TASK STATEMENT -
Answer with only the number of lines below where "Image" appears.

MATERIAL FOR THIS EXERCISE -
###

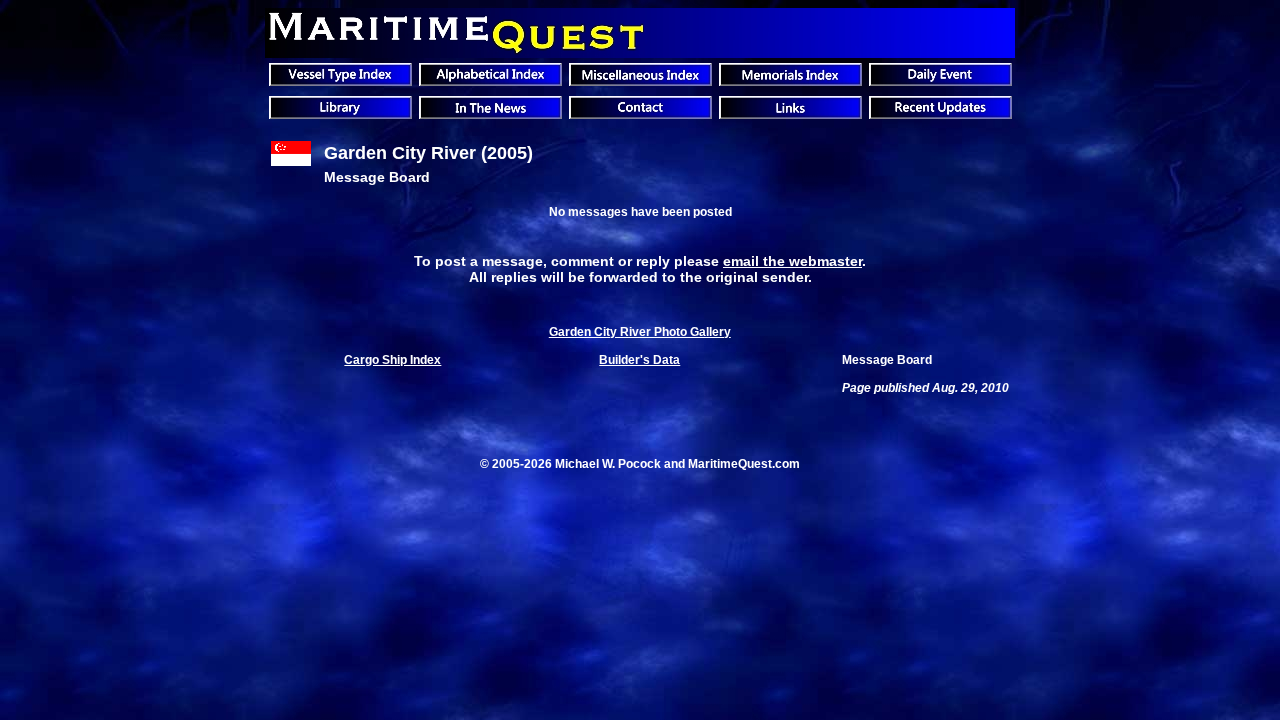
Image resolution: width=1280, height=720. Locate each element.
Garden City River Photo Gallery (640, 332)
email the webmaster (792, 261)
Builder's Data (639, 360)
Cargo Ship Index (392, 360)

###

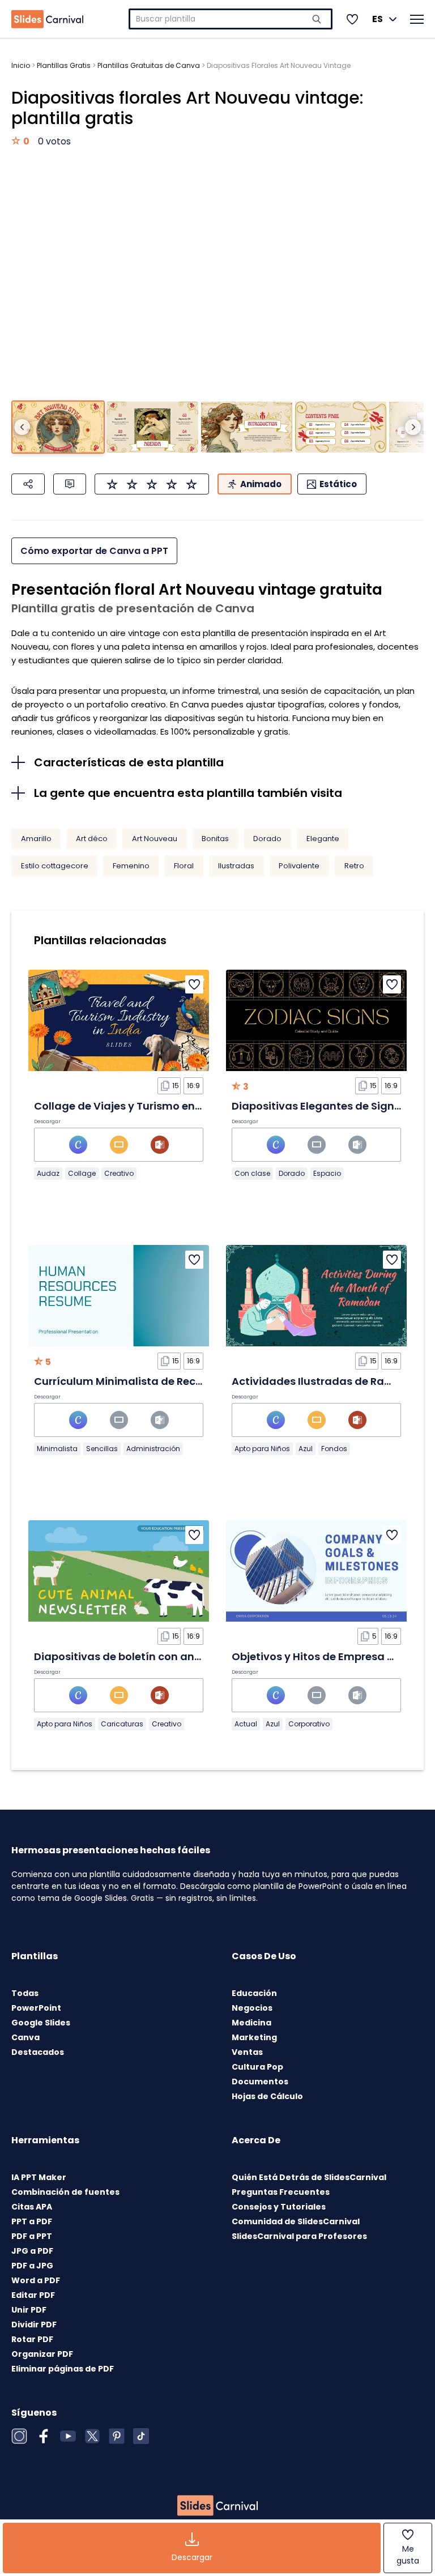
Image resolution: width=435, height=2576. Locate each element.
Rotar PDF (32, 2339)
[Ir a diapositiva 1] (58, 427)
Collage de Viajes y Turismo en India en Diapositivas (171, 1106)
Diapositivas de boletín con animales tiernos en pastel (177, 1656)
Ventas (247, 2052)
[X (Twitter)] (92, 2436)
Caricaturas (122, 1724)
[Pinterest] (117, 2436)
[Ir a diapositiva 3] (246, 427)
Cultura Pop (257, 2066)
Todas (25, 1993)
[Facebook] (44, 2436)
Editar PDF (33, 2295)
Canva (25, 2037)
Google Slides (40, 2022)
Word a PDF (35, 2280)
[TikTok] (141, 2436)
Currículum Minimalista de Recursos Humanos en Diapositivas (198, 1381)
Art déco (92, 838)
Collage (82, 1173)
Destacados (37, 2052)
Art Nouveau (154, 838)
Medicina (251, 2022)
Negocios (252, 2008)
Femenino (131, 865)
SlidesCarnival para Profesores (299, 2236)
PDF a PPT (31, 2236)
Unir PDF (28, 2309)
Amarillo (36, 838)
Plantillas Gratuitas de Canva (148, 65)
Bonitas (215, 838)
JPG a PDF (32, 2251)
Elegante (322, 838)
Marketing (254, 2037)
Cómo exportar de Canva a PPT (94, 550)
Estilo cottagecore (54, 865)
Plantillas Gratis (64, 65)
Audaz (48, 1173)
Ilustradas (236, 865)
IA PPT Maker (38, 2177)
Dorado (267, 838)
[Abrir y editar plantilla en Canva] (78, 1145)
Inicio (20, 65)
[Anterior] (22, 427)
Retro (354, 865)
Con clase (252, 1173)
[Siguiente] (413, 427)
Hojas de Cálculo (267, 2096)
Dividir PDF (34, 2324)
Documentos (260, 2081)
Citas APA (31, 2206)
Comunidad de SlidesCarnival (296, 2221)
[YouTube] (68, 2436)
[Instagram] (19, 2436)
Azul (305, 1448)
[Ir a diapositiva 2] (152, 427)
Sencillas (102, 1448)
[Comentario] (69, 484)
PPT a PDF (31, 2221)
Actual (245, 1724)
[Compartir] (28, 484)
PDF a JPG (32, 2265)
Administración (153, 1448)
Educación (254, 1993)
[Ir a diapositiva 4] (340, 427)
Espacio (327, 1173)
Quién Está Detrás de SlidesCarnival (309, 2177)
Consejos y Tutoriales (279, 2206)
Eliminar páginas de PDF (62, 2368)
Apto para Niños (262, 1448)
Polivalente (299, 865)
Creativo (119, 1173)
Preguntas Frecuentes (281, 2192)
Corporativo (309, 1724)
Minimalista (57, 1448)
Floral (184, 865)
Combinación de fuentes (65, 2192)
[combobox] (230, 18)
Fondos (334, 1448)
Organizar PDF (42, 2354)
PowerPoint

###

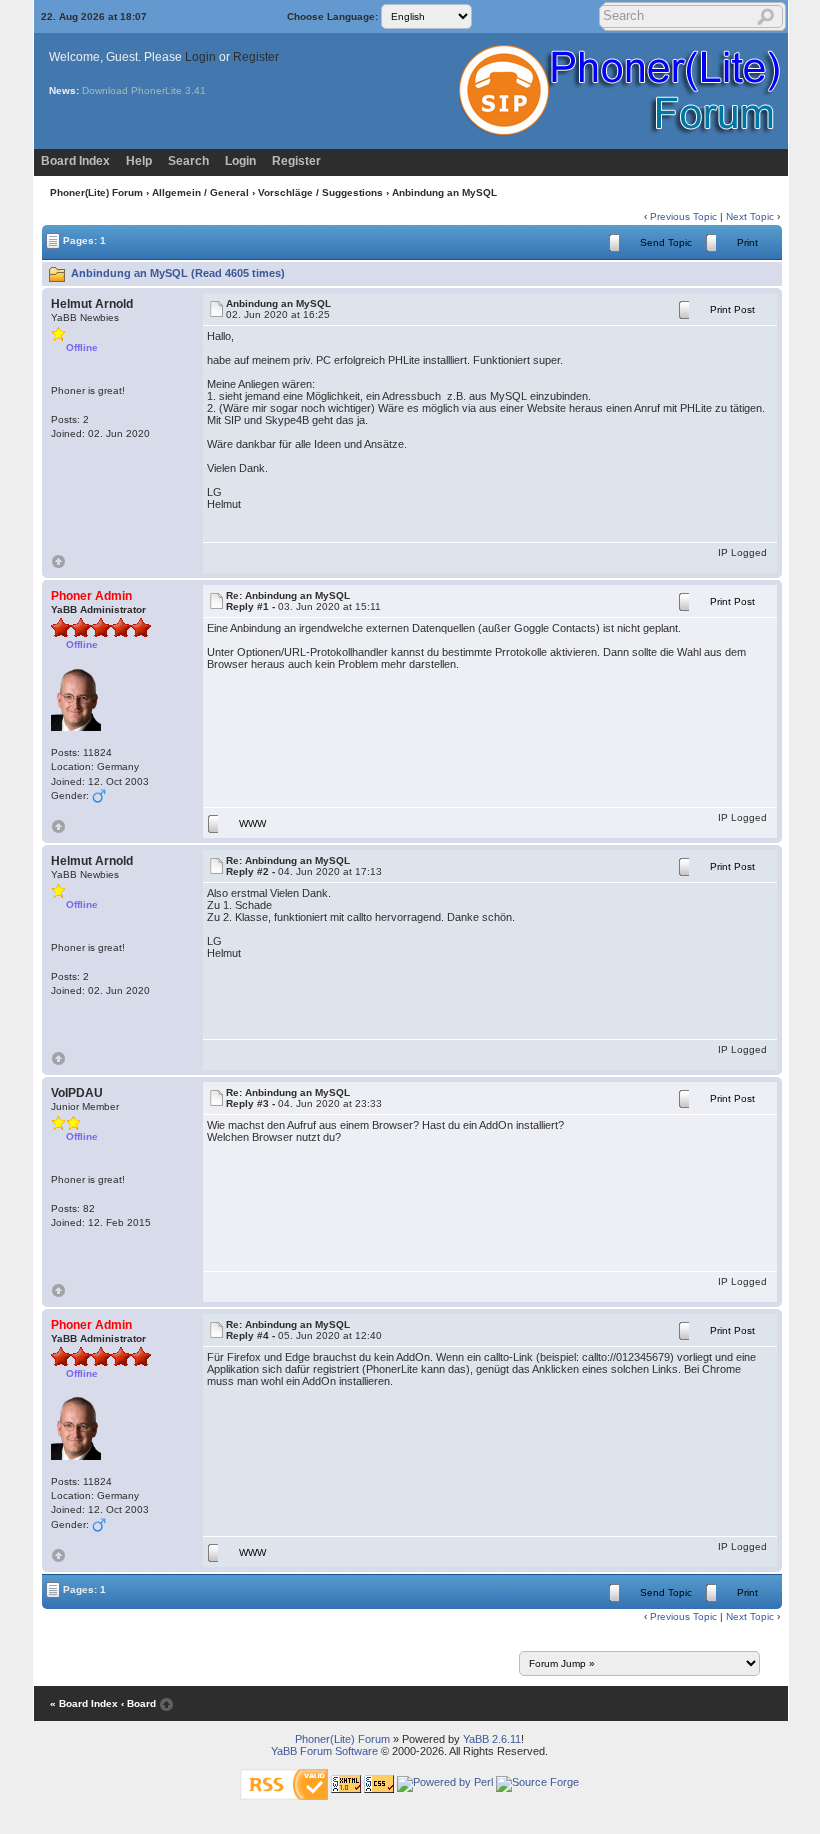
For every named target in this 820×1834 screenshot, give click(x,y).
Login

###

YOUR RESPONSE -
2